Serraglio

These desert rains? Those record-breaking snow storms? They're all signs of severe climate change

The morning after a good desert rain, when the low winter sun pierces the remnant clouds and warms the saturated soil, you can see the steamy breath of the Earth exhale into the humid air.

In my backyard, barren just a few weeks ago, a fresh veneer of tiny seedlings glistens with dew each morning. Seemingly convinced that this winter's rains are for real, innumerable seeds have rolled the biological dice and committed to expending the energy sequestered within them. The bet is that the abundant moisture will persist long enough that they might rise up, bloom and, despite a very late start, put down seed for future generations before the return of withering heat.

Hopefully, that bet will pay off, and you certainly can't blame the seeds for taking it. Lifelong weather nerds like me probably pay more attention to this stuff than anyone whose title doesn't end in "-ologist," but the meteorological events of this past month have been hard for anyone to ignore. Officially, Tucson was drenched with nearly three inches of rain in just a few weeks, leaving us at double the average rainfall for this point in the year. The storm system that raged through Arizona around Jan. 21 was one of the most intense ever to hit the state, producing hurricane-force winds, the first tornado watch in memory and some of the lowest barometric pressure readings ever recorded here. A Salt River Project official said that the storm threw down more moisture on the Salt and Verde River watersheds than any other on record, and even the dusty Santa Cruz and Rillito flowed for days. It is safe to say that this year's El Niño has not been a bust.

Duly noted, but you don't have to look back very far or search very wide to determine that the recent bluster is really just a splash in a very dry bucket. Counting back to the first of October (the beginning of the water year as measured by people who get paid to measure such things), we're still at only 75 percent of normal precipitation in Tucson. Last year was the fourth-driest ever recorded here, with less than half of normal rainfall. Moreover, our single soggy month comes on the heels of our driest and warmest decade ever, one that ended with a cumulative rainfall deficit of more than 30 inches.

If the amateur math doesn't give you pause, consider the professional version. Scientists who measure the weather tell us that, with increasing frequency, things are happening that have never happened in 125 years. Scientists who measure tree rings tell us that our climate is experiencing shifts on the order of centuries and millennia. Scientists who measure ice cores at the poles of our planet tell us that we are distorting the composition of the Earth's atmosphere in ways that have not occurred in hundreds of thousands of years. There is no doubt: Our climate is undergoing an epochal change.
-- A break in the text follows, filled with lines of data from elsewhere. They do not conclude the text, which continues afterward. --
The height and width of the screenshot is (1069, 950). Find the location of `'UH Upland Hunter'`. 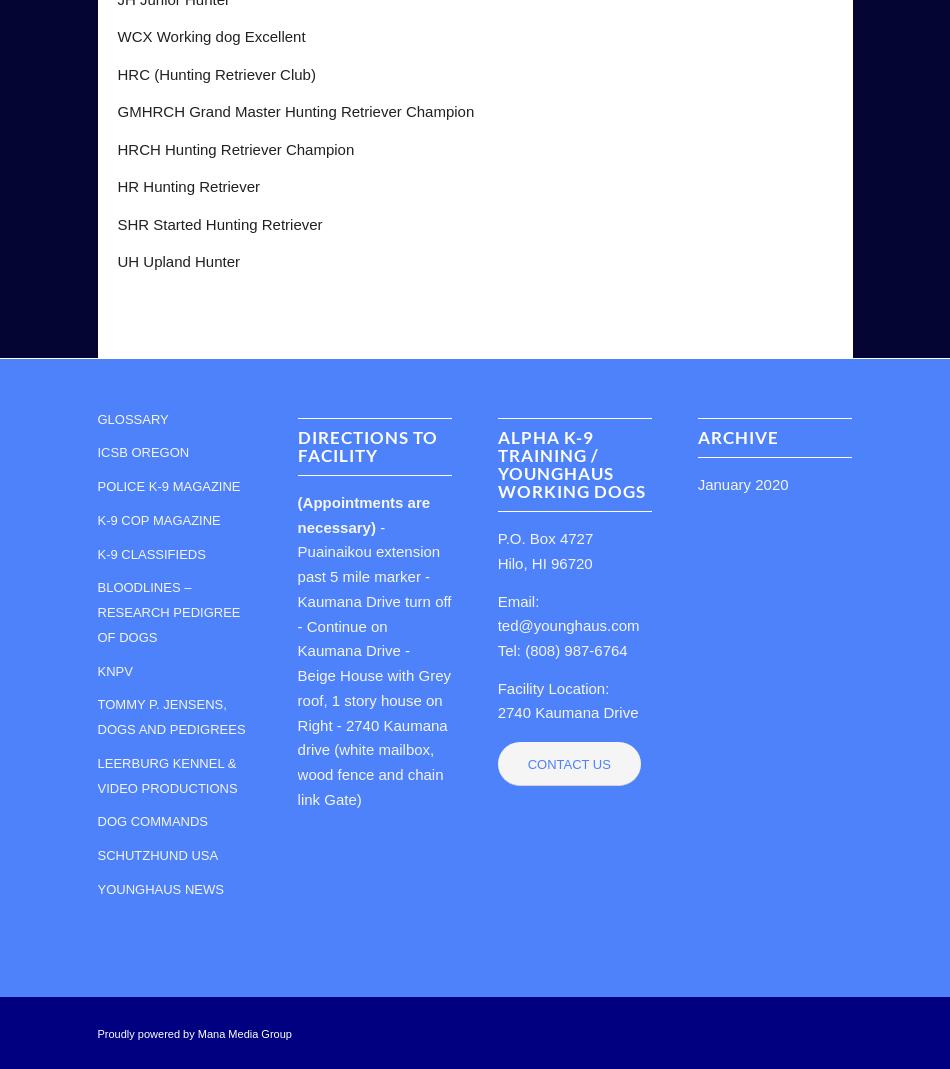

'UH Upland Hunter' is located at coordinates (178, 260). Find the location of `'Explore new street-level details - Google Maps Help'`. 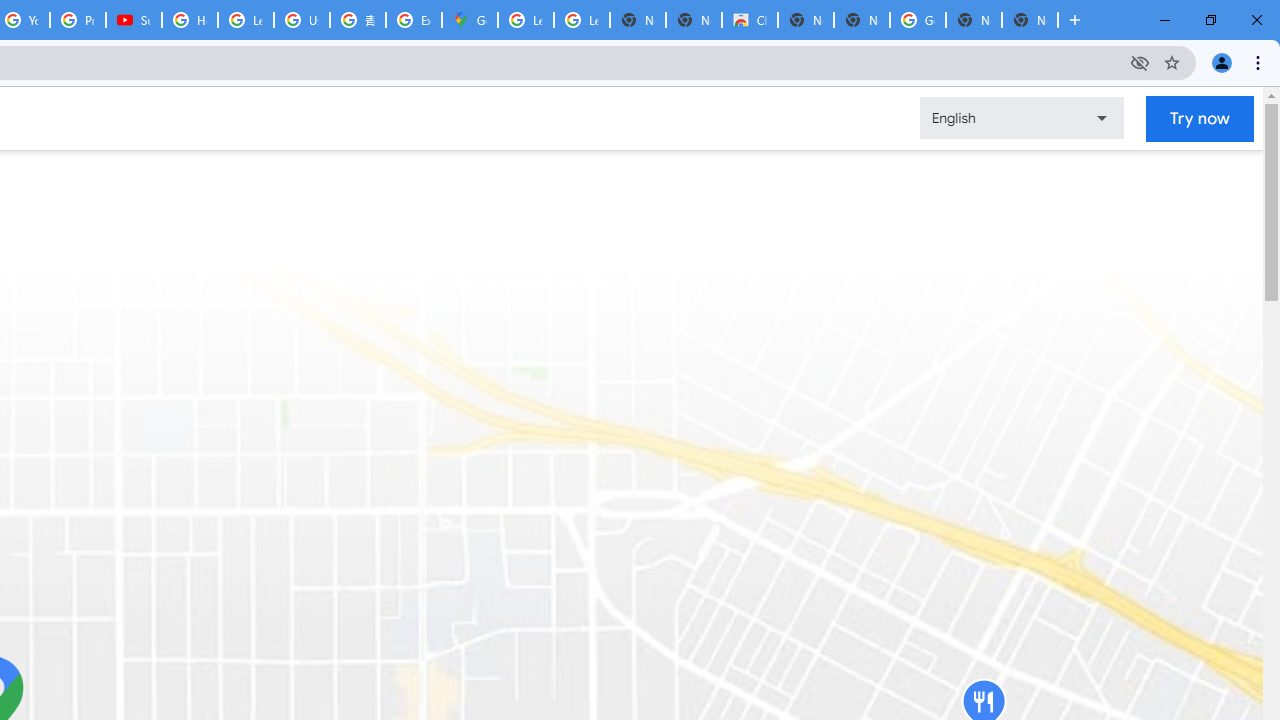

'Explore new street-level details - Google Maps Help' is located at coordinates (413, 20).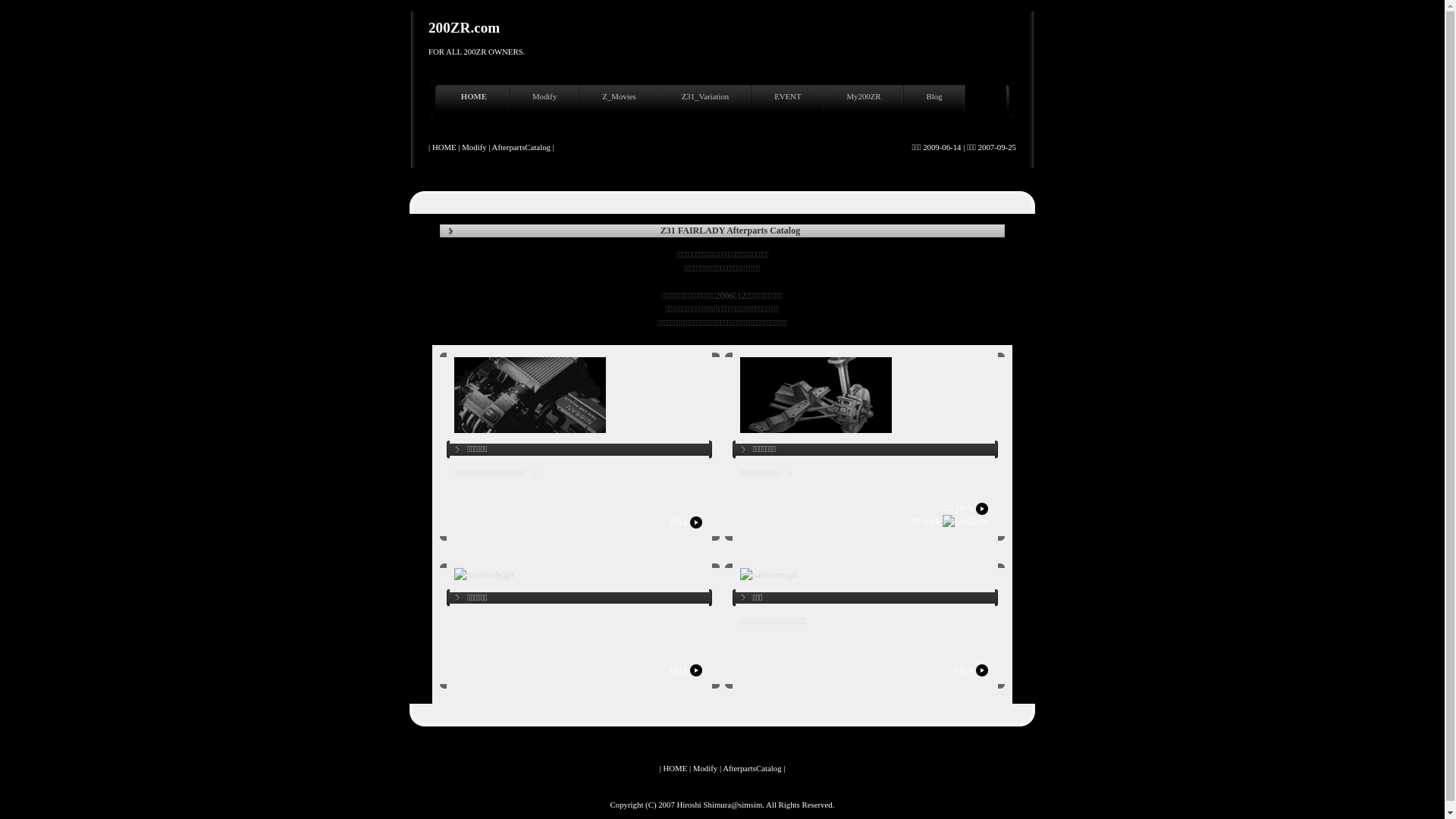 The height and width of the screenshot is (819, 1456). What do you see at coordinates (669, 520) in the screenshot?
I see `'click'` at bounding box center [669, 520].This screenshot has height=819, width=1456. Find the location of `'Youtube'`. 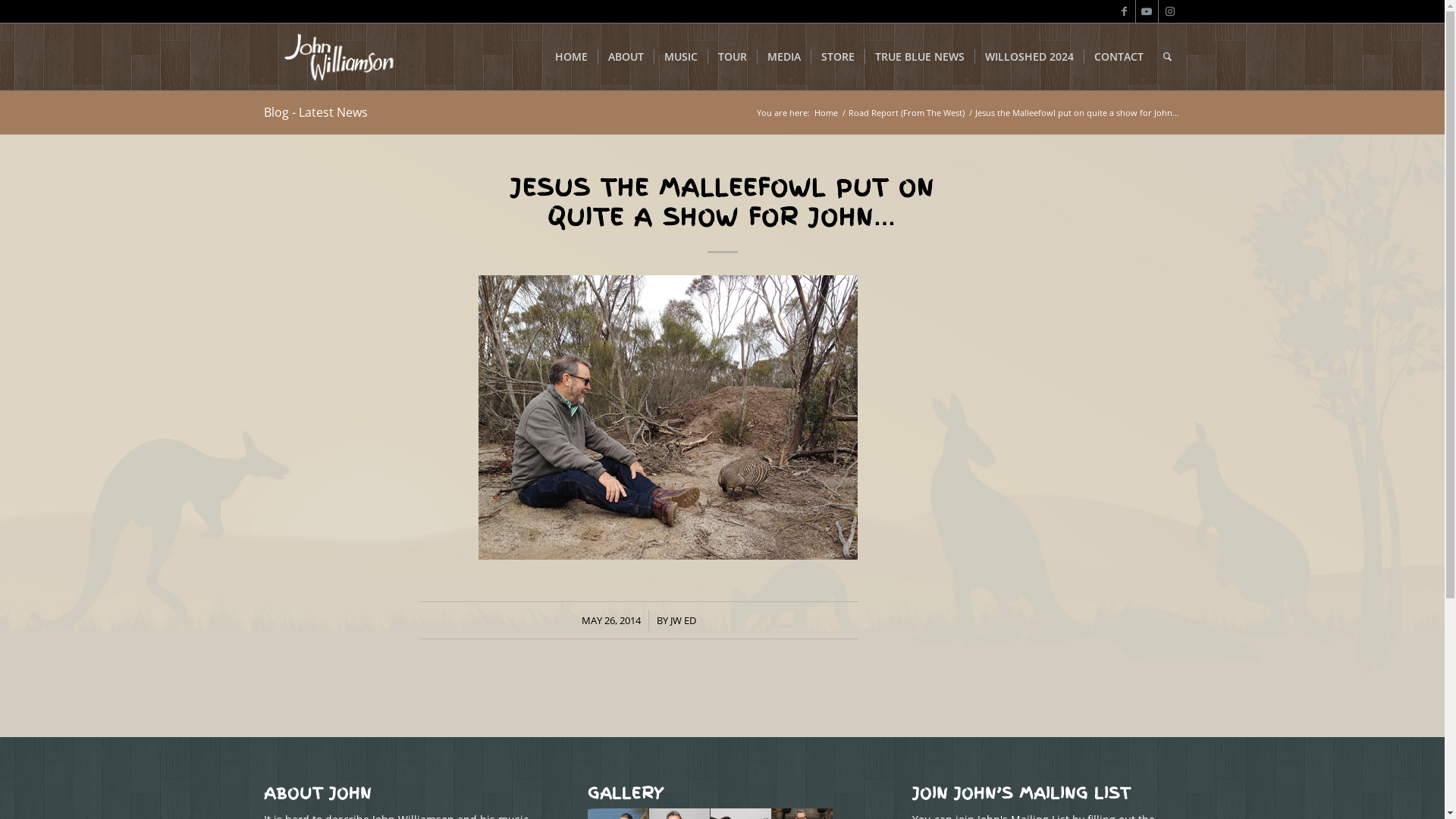

'Youtube' is located at coordinates (1147, 11).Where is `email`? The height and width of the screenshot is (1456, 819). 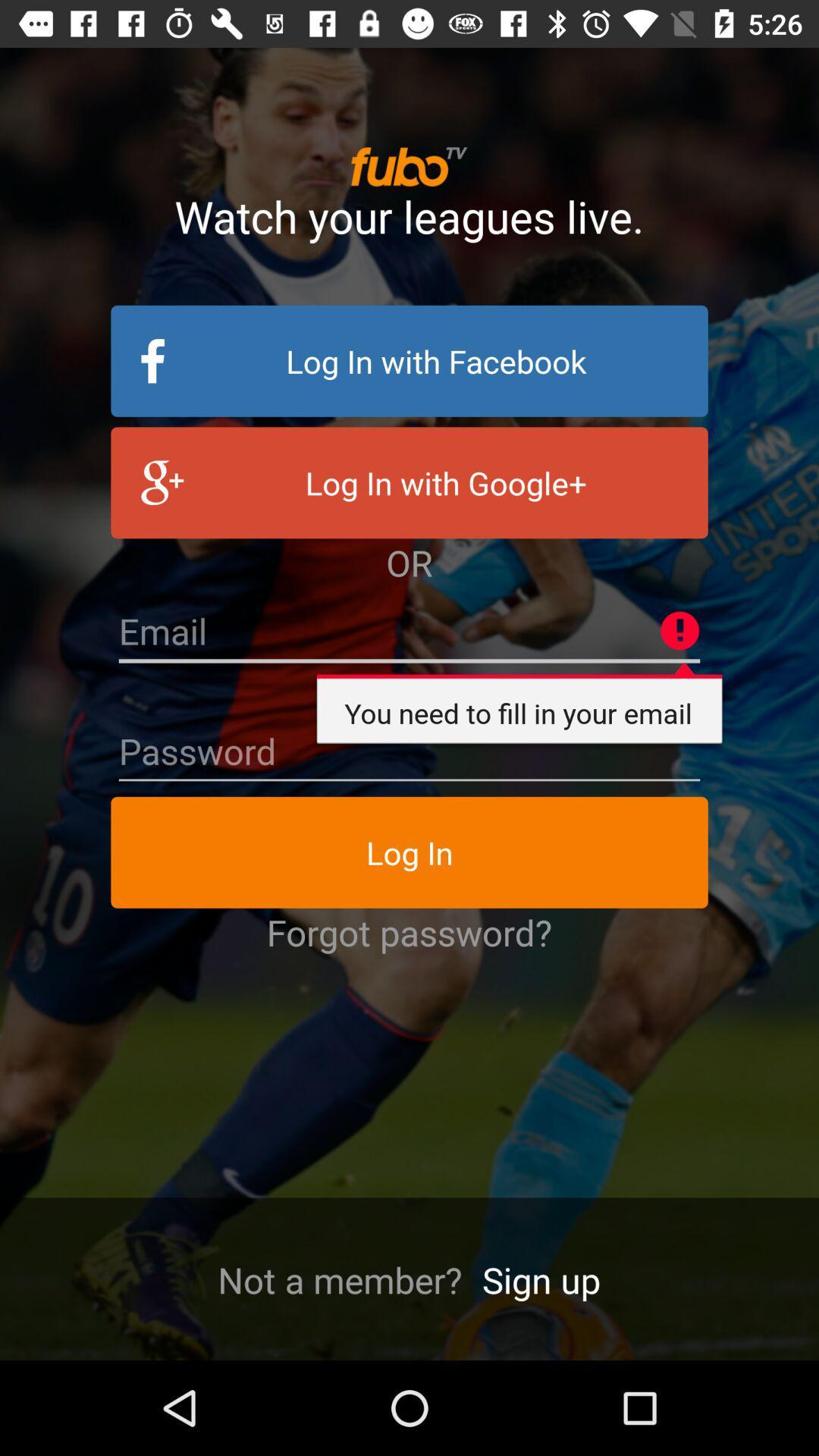
email is located at coordinates (410, 632).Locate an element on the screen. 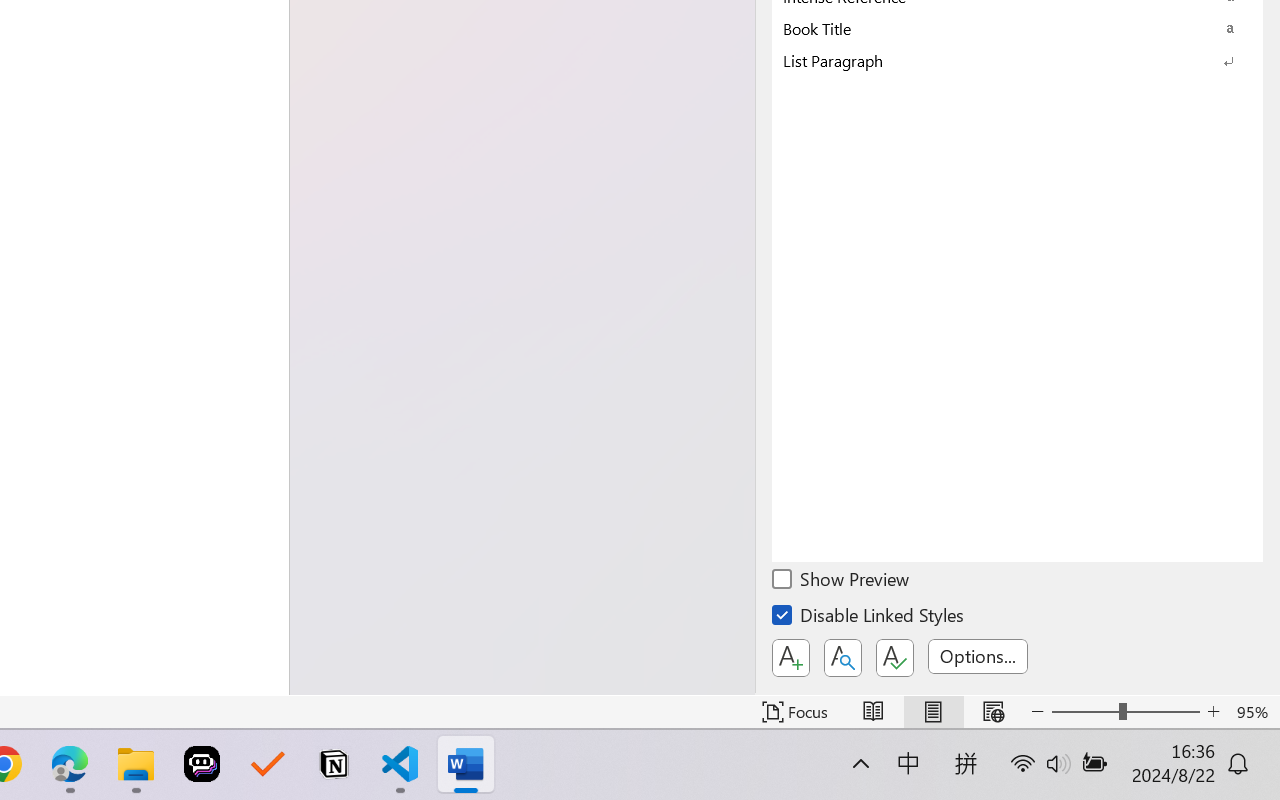 The width and height of the screenshot is (1280, 800). 'List Paragraph' is located at coordinates (1017, 59).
Alas, science no longer has much traction with a cynical American public. It's easier to believe the naysayers who want to pretend that a month of rain, or a couple of blizzards, or even a record-breaking Washington, D.C., winter somehow disproves the fundamental paradigm shift at work. What the willfully benighted blowhards on Fox News and the petroleum pimps in the U.S. Congress are not talking about is the warmest January ever in Vancouver, British Columbia, and the serious challenge it has presented to the viability of this winter's Olympics. Nor do they acknowledge that for many years now, climate scientists have predicted increased storm intensity as a function of climate change, or that record-breaking snowfalls actually help prove the point. The naysayers prefer to ignore a vast body of evidence and a nearly universal scientific consensus and instead sensationalize isolated errors in data and minor disagreements among scientists regarding the precise details of the projected catastrophe.

But you needn't listen to my propaganda any more than theirs. Look it up for yourself—or just look around. Look at the vast stands of dead conifers at the tops of our mountains, massacred by beetles that no longer die off in mild winters and fried by infernos intensified by heat and drought. Look at our rivers and streams disappearing underground. Look at the trucked-in slush that is passing for snow at the Olympics.

And then look with me at the wisps of vapor escaping the sodden soil the day after a rain, and tell me why it's anything other than an ephemeral anomaly, a beautiful but tragic metaphor for an unfolding ecological disaster that threatens to wring the life out of our fair Earth.